(Available data begins)

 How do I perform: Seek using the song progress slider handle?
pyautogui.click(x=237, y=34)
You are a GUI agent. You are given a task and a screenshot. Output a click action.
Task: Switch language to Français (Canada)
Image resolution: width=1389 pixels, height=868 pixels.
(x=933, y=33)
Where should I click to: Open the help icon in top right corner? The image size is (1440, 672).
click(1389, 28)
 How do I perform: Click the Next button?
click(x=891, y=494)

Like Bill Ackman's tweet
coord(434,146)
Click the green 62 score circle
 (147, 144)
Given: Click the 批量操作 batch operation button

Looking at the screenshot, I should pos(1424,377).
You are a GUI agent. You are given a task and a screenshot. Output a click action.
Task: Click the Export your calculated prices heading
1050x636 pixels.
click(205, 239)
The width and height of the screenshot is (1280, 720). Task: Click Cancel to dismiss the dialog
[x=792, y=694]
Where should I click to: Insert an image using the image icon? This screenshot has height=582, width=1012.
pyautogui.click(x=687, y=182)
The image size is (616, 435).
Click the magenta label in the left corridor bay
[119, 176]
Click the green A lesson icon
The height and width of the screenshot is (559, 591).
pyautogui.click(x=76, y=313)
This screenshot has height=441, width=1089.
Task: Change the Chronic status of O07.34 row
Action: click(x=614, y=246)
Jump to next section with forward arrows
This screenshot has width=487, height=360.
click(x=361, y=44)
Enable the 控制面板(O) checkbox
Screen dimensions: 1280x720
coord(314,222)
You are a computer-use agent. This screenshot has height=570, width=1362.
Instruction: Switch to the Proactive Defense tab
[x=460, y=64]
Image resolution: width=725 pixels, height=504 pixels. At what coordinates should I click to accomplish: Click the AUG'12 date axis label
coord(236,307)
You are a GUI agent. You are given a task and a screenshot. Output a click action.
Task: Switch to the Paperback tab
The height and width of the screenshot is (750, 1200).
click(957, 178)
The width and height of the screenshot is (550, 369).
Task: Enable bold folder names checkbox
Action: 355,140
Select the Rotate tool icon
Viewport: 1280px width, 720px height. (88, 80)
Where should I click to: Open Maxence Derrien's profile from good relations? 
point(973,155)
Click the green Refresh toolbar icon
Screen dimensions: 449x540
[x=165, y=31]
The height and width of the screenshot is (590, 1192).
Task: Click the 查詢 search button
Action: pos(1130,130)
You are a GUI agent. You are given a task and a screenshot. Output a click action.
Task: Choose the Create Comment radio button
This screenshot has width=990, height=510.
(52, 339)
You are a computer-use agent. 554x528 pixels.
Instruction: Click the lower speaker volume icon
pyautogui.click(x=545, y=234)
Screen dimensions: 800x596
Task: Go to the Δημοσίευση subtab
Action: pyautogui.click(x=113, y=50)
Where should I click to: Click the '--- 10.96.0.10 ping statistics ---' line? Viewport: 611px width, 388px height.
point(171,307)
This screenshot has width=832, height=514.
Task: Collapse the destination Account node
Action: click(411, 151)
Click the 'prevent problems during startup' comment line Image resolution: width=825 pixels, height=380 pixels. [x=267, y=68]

(Available data ends)

Work item.
Among the lines above, find those with the word "computer". Copy them.

The completed task.
You are a computer-use agent. This screenshot has height=570, width=1362.
You are a computer-use agent. 554x528 pixels.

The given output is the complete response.